Review in Issue 12-1 | Spring 2000

Skipping effortlessly from Albert Einstein to Busby Berkeley via Alice in Wonderland, Studio 104 create a montage of textbites and images that are simultaneously a rant against, and fond tribute to, the icons of Western culture. Thus, we meet a Hamlet whose procrastination has internalised to the point of dumbness; escapees from Brief Encounter who vie horribly to outdo each others' gestures of self-sacrifice; and a woman who plugs the TV jack-lead straight into her vein. See Base Of Can is a ninety-minute-long tower of babble that swerves from quantum theory to pop culture, giving credence to Robert Anton Wilson's theory of synchronicity and organised chaos. Reality is what you can get away with – or, in writer/devisor Andy Johnson's words, ‘an attempt to reach beyond the point of endurance to a golden space'.

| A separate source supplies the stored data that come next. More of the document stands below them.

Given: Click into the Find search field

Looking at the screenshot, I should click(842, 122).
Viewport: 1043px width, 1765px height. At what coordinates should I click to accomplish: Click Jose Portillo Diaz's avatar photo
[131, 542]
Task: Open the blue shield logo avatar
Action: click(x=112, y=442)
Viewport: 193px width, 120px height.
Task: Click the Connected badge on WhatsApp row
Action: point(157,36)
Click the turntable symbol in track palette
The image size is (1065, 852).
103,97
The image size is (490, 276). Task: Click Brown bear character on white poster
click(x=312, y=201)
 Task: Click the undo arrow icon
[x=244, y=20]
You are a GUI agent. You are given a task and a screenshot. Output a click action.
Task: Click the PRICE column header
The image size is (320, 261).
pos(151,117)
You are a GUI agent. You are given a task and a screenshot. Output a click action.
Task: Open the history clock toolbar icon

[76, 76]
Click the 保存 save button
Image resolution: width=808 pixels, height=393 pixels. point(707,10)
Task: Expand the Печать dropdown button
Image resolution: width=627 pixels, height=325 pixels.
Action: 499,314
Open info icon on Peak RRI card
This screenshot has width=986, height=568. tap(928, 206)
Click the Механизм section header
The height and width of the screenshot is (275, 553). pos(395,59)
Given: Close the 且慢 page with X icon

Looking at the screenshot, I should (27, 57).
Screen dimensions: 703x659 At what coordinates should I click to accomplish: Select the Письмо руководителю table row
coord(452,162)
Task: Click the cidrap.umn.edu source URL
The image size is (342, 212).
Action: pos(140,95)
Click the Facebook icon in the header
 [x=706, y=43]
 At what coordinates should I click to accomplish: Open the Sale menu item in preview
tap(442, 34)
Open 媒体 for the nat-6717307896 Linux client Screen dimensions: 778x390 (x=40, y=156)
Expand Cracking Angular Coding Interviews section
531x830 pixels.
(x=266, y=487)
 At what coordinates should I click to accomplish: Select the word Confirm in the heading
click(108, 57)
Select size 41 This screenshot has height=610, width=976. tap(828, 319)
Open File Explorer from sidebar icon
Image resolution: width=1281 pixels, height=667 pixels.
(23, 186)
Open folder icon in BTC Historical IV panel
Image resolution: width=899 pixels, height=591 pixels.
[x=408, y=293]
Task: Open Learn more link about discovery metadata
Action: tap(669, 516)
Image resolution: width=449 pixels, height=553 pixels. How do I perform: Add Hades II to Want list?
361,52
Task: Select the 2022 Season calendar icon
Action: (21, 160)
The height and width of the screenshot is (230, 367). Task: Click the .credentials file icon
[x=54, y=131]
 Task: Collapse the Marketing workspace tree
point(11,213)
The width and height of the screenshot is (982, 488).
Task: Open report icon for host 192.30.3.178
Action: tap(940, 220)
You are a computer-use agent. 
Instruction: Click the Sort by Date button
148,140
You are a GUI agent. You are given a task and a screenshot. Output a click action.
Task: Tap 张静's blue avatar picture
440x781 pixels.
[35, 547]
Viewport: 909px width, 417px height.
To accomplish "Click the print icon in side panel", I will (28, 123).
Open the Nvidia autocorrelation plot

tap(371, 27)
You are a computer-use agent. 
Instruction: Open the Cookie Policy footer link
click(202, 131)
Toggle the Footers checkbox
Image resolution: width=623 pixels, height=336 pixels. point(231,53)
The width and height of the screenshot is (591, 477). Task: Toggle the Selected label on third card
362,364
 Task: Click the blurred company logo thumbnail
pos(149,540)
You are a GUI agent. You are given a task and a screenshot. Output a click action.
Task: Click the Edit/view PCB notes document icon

The combination of scripted and devised material drawn from a variety of sources, some autobiographical, is not dissimilar to the process used by Forced Entertainment's Tim Etchells: both writers share an ability to create strong performance texts that are outside of the conventional theatre script or play. The ten-strong ensemble work relentlessly, leaving the audience full to the brink and gasping for a drink. See Base Of Can is not for the faint-hearted, and there are parts of the show that could be tightened-up, most crucially the first fifteen minutes. But as a production that appeals equally to mind, senses and spirit it was not only the first but also the best of the shows I saw at Komedia's Theatre of the Imagination Festival.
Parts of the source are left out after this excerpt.